Stock is overpriced. - unattractive to buyers. - attractive to sellers.
37
What does the value of a share affect? (2)
- the supply and demand of that share. | - the market price it is traded at.
38
How can share valuation be estimated?
By the present value of future cash flows.
39
Do the valuation models DDM and CGM actually calculate price of the share?
No, even though they often equate to it, the price of a share is determined through its supply and demand.
40
Share dividends are valued at what?
Ordinary perpetuities.
41
Why is the Price to earnings (P/E) ratio one of the most widely used valuation methods?
Because of the uncertainty of dividend payments.
42
What is the P/E ratio used to decipher?
Whether shares are cheap or expensive, when compared to each other or when compared to an index.
43
What is the estimated return of a share?
The total yield a share buyer desires to earn.
44
Why is the ER important?
It can be used as the discount rate for share valuation.
45
What is the simplest asset pricing model?
CAPM
46
What does CAPM provide?
An estimate of the share yield; which allows the price paid to be determined from future dividends earning that yield.
47
What is the Rf in ER?
Risk free rate estimated by gov. Debt securities.
48
What is the Rm in ER?
The return of the market; return of an appropriate share index.
49
Is price itself a measure of whether a share is cheap or expensive?
No.
50
How do we determine if a share is expensive? (2)
We compare the price paid to what we receive in return for the prince paid (the value) - if you have to pay more than what the share is valued, then it is considered expensive.
51
How is the value of a share obtained?
Through the present valuation of future cash flows (dividends).
52
If we do not know dividends what formula do we use? (2)

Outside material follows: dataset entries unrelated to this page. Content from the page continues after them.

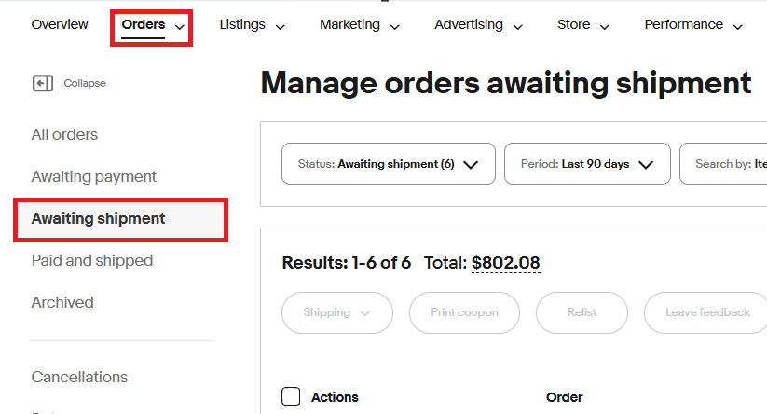767x414 pixels.
Task: Open Awaiting payment orders
Action: coord(94,177)
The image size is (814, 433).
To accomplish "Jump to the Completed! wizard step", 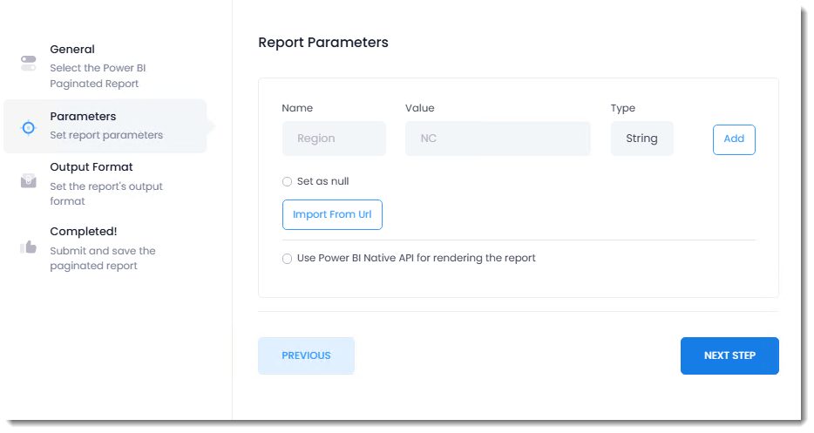I will pos(83,232).
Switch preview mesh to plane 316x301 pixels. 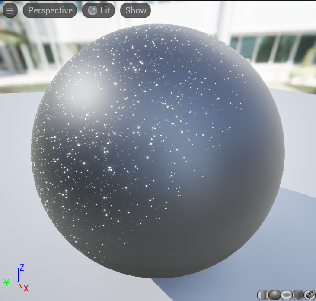point(286,295)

EPS (earnings per share) = total earnings/ no. Of outstanding shares. Then P/E ratio: share price/EPS
53
What is Beta in CAPM?
A measure of the systematic risk of the share.
54
Systematic risk (2)
Uncertainty which comes from factors that affect the entire share market. For example: inflation, interest rates and taxes all affect companies and would be systematic risk factors.
55
Unsystematic risk (2)
Factors which do not affect all companies, but a subset of the market. For example; the iron ore price would have an important impact on BHP's share price, but would not affect woolworth's share price.
56
What does the size of beta provide?
An indication of volatility of share returns relative to the market.
57
B = 1
The share has the same volatility as the market.
58
B > 1
Share has greater volatility than market
59
B < 1
Share has less volatility than market
60
^ expected return (^ yield) = value? price?
Decreased value and price.
61
``` Decreased ER (decreased yield) = value? Price? Why? ```
Increased value and price. | Because ER is used as a discount rate in valuation, which affects stock value and thus price investors will pay.